About GNSS

GNSS

The Global Navigation Satellite System (GNSS) is a constellation of satellites, transmitting signals used for several types of navigation and positioning applications, anywhere on the surface of the earth. There are currently two Global Navigation Satellite Systems in operation: the U.S. Global Positioning System (GPS) and the Russian Global Navigation Satellite System (GLONASS). A third system, Galileo, is currently being developed in Europe.

How it works

The GPS satellites transmit low power radio signals on multiple frequencies. L1 and L2 are the two basic carrier frequencies that contain the navigation signals. The L1 frequency is 1575.42 MHz in the UHF band while the L2 frequency is 1227.6 MHz. The signals travel by line of sight (the signal passes through clouds, glass, plastic and other lightweight materials but doesn’t go through buildings, mountains or other enclosed spaces). The L1 signal contains two pseudorandom signals: the P (Protected) code and the C/A (Coarse/Acquisition) code. The P code is also modulated on the L2 signal.

Augmentation Systems

A Satellite Based Augmentation System (SBAS) provides system error corrections, which brings positioning accuracy to the level comparable to DGPS and also provides integrity information of the positional solution. SBAS consists of a network of ground reference stations and a set of geostationary satellites, which transmit correction data to user receivers. The correction data is modulated onto the GPS-like ranging signal in the L1 band.

DGPS vs RTK

Standalone GPS positioning relies only on the receiver range measurements and is limited to an accuracy of a few meters. The error budget of range measurements includes components, which are correlated for all the receivers operating in the same area (e.g. satellite clock and orbit errors and atmospheric delays). These errors can be removed if a static receiver with a known position (base station) transmits information about these errors to a user receiver (rover).
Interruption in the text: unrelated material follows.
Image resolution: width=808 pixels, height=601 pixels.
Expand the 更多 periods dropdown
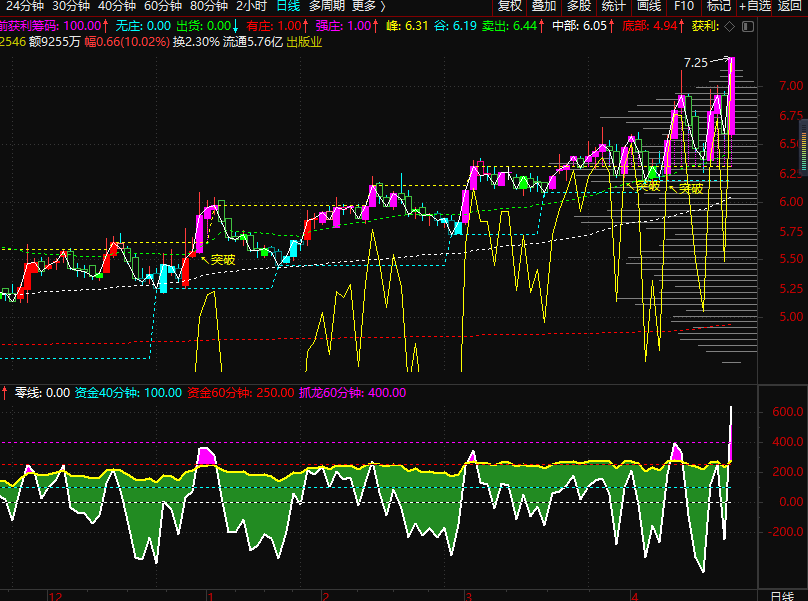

The category of positional techniques based on this principle is called “differential positioning”.

Attitude Determination

Attitude is determined from multiple GPS antennas installed on a rigid platform, and is expressed as the orientation of this platform relative to the local geographical axes (East, North, Up). Attitude determination with GPS is based on the use of highly precise carrier phase measurements in a way very similar to RTK: the orientation of antenna baseline vectors defines the platform attitude. Because GPS measurements of multiple antennas are involved, typical GPS-based attitude systems include multiple GPS receivers.